Additionally, you'll need to figure out what the confidence interval is for any random number generator test before you can interpret the results. My stats-foo isn't great here, though, so I can't really help you with that…
Well, UUID is not supposed to be random, it's supposed to be unique : usually, it's based on computer name/ip, date, stuff like that : the goal is not to make it random, the goal is to make sure that two successive calls will provide two different values and that Id from different computers won't collide. If you want more details, you can look at official spec (RFC 4122)

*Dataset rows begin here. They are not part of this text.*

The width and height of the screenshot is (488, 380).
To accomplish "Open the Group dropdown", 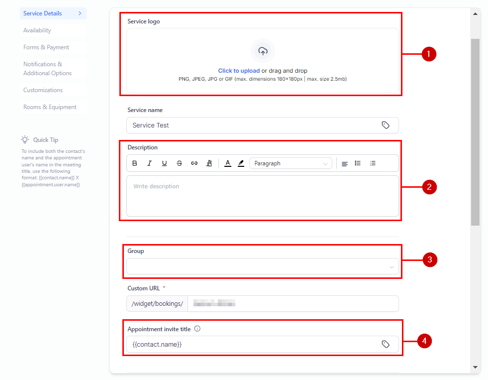I will tap(263, 266).
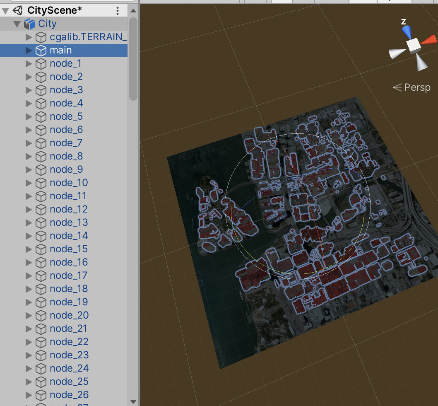Click the hierarchy vertical scrollbar thumb
The height and width of the screenshot is (406, 438).
(x=133, y=58)
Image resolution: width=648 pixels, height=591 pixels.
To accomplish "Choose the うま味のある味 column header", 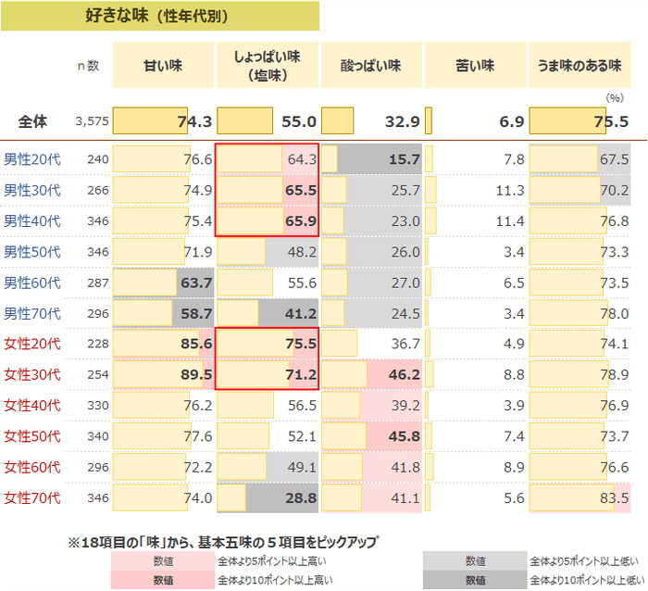I will point(580,66).
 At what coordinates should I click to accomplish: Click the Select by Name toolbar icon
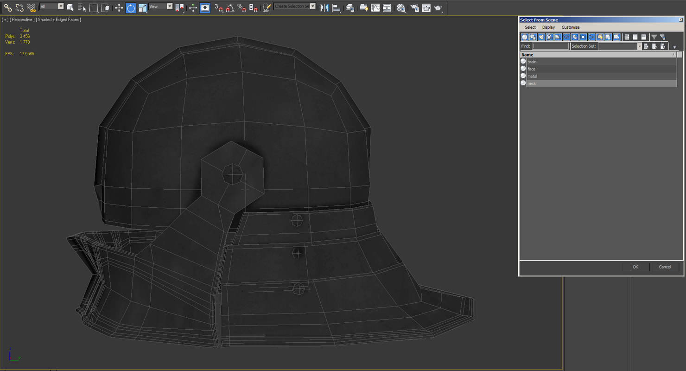point(82,8)
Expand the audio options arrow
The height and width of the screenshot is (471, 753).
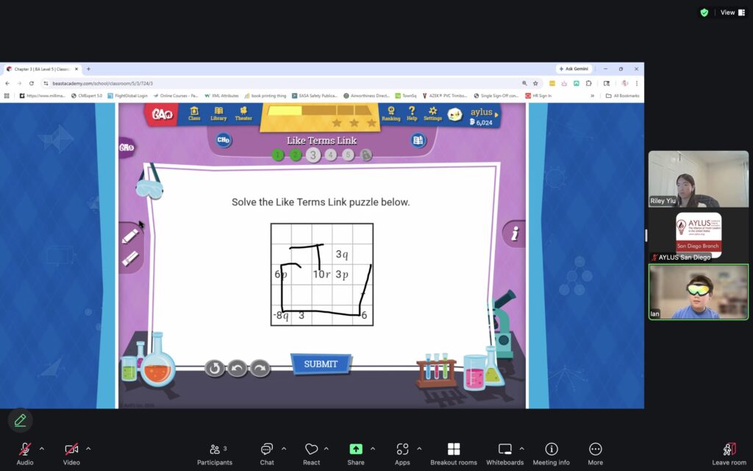point(42,448)
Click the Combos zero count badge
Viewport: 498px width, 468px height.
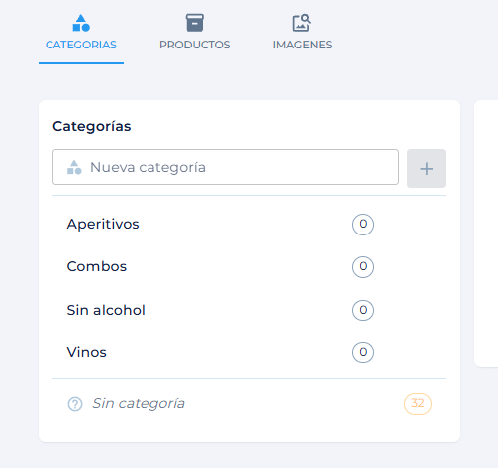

Now, if your load balancer want to use that as a criteria for balancing, I think your design is flawed. If you want a better randomness out of it, you can hash it (like sha-256), thus diluting the little randomness amongst all the bits (that's what a hash is doing)
Only because something doesn't look random, doesn't mean it isn't.
Maybe to the human eye (and mind) some sequences look less random than others, they are not.
When you roll a dice 10 times, the probability to roll 2-5-1-3-5-1-3-5-2-6 is as high as rolling 1-1-1-1-1-1-1-1-1-1 or 1-2-3-4-5-6-1-2-3-4. Although the two latter examples seem to be less random, they are not.
Do not try to improve random generators as most probably you will only worsen the output.
For instance: You want to generate a random sequence and it doesn't look random enough to you that one byte appears more frequently than another. Hence you dismiss all sequences with repeated bytes ( or bytes repeated more than n times) in order to assure more randomness. Actually, you are making your sequences less random.